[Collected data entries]
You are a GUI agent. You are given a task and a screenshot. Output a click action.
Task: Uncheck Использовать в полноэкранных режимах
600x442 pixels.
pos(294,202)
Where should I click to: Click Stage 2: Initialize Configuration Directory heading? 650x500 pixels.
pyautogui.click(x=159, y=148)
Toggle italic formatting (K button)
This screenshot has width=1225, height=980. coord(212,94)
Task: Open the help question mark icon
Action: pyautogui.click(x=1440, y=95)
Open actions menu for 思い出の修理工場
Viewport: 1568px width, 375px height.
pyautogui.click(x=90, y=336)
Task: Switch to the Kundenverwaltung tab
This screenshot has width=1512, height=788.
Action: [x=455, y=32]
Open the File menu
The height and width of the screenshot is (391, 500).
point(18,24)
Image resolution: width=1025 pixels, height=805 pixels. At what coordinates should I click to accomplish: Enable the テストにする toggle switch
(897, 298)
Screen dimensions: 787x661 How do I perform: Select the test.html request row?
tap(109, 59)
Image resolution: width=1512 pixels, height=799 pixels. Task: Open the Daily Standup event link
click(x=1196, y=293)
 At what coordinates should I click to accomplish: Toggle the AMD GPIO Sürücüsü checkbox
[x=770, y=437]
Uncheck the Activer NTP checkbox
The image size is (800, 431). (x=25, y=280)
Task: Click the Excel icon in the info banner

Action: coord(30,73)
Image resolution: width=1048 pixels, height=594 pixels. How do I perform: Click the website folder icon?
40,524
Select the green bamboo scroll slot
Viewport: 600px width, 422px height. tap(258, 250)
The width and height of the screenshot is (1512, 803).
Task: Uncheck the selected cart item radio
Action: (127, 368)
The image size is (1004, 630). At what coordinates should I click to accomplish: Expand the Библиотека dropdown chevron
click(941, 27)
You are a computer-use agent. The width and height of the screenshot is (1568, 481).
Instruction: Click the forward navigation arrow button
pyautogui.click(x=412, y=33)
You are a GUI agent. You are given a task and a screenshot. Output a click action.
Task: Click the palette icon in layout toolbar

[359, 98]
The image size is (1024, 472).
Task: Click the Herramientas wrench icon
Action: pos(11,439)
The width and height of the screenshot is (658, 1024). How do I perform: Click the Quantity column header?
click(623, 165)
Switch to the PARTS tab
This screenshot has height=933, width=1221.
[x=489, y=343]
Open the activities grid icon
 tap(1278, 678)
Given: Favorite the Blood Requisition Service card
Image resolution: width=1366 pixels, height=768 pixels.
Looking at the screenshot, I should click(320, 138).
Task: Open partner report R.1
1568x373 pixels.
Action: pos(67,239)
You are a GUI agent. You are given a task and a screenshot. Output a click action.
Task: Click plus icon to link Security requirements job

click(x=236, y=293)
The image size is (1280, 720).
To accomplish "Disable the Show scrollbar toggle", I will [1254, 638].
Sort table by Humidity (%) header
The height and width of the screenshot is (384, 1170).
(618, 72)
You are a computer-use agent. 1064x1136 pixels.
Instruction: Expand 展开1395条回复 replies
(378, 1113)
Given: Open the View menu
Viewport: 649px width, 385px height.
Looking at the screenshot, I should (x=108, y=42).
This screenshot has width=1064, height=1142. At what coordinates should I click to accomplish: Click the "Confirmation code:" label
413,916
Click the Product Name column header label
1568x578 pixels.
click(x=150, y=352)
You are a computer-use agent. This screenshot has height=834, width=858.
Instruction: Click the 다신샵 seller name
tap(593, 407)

**Problem:**
Look above for the line with "Given: Favorite the" and the line with "The image size is (1280, 720)."; transcribe both and all lines in between, exactly, and nothing else.

**Exercise response:**
Given: Favorite the Blood Requisition Service card
Image resolution: width=1366 pixels, height=768 pixels.
Looking at the screenshot, I should click(320, 138).
Task: Open partner report R.1
1568x373 pixels.
Action: pos(67,239)
You are a GUI agent. You are given a task and a screenshot. Output a click action.
Task: Click plus icon to link Security requirements job

click(x=236, y=293)
The image size is (1280, 720).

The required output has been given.